▶ **PAGE EXTRACT**
....................

Reading specific column from excel file using pandas

Question

I have a folder with full of excel files and subfolders.Subfolders also contain excel files.

Using os.walk() i have been able to go through each subfolder and get the data from that excel file.My problem is , i want to take only mobile numbers column from all excel files and store them in database. Issue with that is , column name for mobiles number is different in each excel file and there are thousand excel files.

So i decided to get columns by its datatypes and length. (e.g. if column datatype is integer and length of each cell in that particular column is 10 then i would push that data.)

But i don't understand how to do this. I looped though columns and rows but all i got is repeatative data or error. Can someone please help me out with this ? Would be glad if you helps cause i am doing this since two days but failing. Thanks in advance.

 def file_access(file_path_list):
    for path in file_path_list:
        if path.endswith(('xlsx' , 'xls' , 'XLS')):
            print '------------------------------

'
            folder = path.split('/')[-2]
            sheet = path.split('/')[-1]
            print folder , sheet

            df = pd.read_excel(path, sheet_name=None, header=None)

....................

▶ **ENTRIES SHOWN**

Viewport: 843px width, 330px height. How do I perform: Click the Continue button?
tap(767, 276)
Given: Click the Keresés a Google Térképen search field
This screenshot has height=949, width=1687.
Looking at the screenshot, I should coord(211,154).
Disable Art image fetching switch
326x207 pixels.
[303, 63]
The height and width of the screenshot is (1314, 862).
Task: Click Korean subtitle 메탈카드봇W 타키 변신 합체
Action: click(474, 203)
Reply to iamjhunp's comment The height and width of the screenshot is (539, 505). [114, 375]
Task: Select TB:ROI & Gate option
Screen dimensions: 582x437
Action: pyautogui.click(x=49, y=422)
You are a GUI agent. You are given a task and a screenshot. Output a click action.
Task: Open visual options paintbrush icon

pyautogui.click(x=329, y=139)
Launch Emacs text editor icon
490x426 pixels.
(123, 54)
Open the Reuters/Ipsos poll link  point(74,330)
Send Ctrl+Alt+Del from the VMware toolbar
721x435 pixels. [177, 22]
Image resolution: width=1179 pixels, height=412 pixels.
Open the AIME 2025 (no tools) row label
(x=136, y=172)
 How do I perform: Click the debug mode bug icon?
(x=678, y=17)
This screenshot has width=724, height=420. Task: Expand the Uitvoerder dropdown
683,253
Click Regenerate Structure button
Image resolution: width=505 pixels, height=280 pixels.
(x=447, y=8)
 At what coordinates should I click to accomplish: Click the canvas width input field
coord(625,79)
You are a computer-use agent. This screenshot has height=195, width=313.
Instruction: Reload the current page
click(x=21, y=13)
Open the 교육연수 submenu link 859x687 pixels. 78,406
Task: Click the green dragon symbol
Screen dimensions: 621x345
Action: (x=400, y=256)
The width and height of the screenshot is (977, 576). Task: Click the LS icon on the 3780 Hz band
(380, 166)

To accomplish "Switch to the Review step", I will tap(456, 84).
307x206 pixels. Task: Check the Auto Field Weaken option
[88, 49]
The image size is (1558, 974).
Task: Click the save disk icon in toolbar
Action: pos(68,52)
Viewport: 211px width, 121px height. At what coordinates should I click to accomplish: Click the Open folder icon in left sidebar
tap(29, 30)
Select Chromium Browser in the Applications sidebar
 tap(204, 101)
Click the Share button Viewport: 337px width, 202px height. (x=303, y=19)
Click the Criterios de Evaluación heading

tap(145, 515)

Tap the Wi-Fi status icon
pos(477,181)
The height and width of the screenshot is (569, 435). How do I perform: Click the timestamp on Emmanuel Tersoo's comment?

....................

▶ **WHAT NEEDS TO BE DONE**
Reproduce the pandas forum post above from "Reading specific column" to "thousand excel files.", word for word.

▶ **ANSWER IN FULL**
Reading specific column from excel file using pandas

Question

I have a folder with full of excel files and subfolders.Subfolders also contain excel files.

Using os.walk() i have been able to go through each subfolder and get the data from that excel file.My problem is , i want to take only mobile numbers column from all excel files and store them in database. Issue with that is , column name for mobiles number is different in each excel file and there are thousand excel files.